Les interprètes masculins semblent tous trois rivaliser d’engagement afin de mettre en relief les aspects dramatiques de l’intrigue. Comme à son habitude, Mathias Vidal habite d’une tension de chaque instant le personnage d’Ulysse, tour à tour fougueux à se défendre des soupçons de Circé (Quel reproche cruel), déplorant la nécessité de feindre l’amour envers la magicienne qui retient ses compagnons (Faudra-t-il toujours me contraindre), amoureux comblé enfin dans le duo aux paroles un peu convenues de l’acte V avec Eolie (Vous m’aimez/ Je vous aime). Le baryton Romain Bockler témoigne également d’une forte expressivité dans le rôle de Polite ; son duo avec Astérie à la fin du second acte (Amour, que tes plaisirs sont doux) est d’ailleurs salué par de justes applaudissements. Mais c’est probablement dans le court rôle d’un Songe agréable, au début de la scène du sommeil, qu’il signe sa plus belle prestation, avec le superbe Ah qu’un sommeil est charmant, précédé d’un élégiaque solo de traversos. Doté de graves envoûtants, la basse Nicolas Courjal confère au malheureux Elphénor une présence magnétique : son grand récit L’inhumaine me fuit conclut de manière poignante l’acte I, et la seconde partie de l’acte III gravite toute entière autour de ses interventions : le déchirant récit Je lui suis suspect, sa déclaration infortunée à Astérie (Je puis vous dire enfin) et l’infini désespoir qui le conduit au suicide (C’en est trop, barbare inhumaine).

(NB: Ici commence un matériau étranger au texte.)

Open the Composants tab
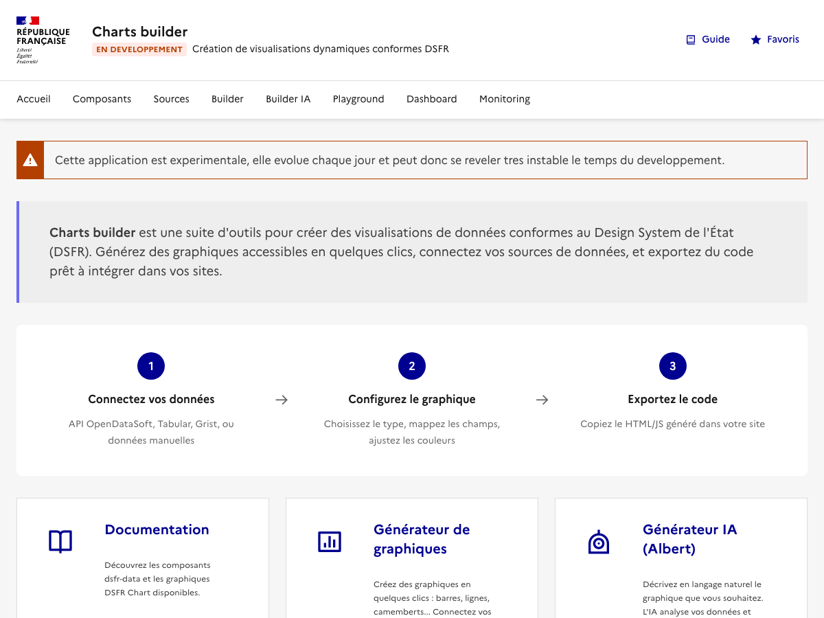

Soulignons encore la qualité des chœurs, qui démontrent dans leurs nombreuses interventions leur maîtrise de ce répertoire, bien que les chanteurs restent masqués en observation du protocole sanitaire. Pour notre plaisir, cette contrainte ne semble pas affecter significativement le volume de leurs interventions ni l’intelligibilité de leur diction.

La formation instrumentale des Nouveaux Caractères imaginée par Sébastien d’Hérin pour cette production nous a tout d’abord paru quelque peu déséquilibrée en faveur des cordes, très nombreuses et dont les différentes parties se distinguent insuffisamment (en particulier dans l’ouverture, ou dans le ballet qui précède le finale de l’acte IV, entaché d’une certaine confusion). Ces défauts s’atténuent cependant au cours de l’ouvrage, et les interventions des traversos (en particulier dans le prélude de la scène du sommeil et à l’acte V) s’avèrent éclatantes et tout à fait charmeuses. Saluons également le choix original de ne faire intervenir le clavecin que lors des interventions des solistes, qu’il rehausse alors de manière bien audible.

De cette découverte de la Circé de Desmarest nous retiendrons tout particulièrement une architecture musicale variée et soigneusement agencée : les grands airs qui ouvrent les actes, ou les concluent, les duos, les nombreux chœurs, les ballets aux riches couleurs orchestrales qui rehaussent chaque acte. Celle-ci demeure globalement assez proche de Lully mais témoigne également d’une inspiration originale. Certains airs, cités plus haut, et la magnifique scène du sommeil (avec son prélude, et l’étourdissant trio qui la conclut) justifient à eux seuls cette exhumation d’un injuste oubli, et laissent entrevoir ce qu’aurait pu être la carrière du compositeur à l’Académie Royale s’il avait pu la poursuivre au-delà de ses premières créations. Pour en témoigner, et combler ceux qui n’ont pu assister à cette production, un enregistrement sous le label Château de Versailles Spectacles sera disponible dans les prochains mois.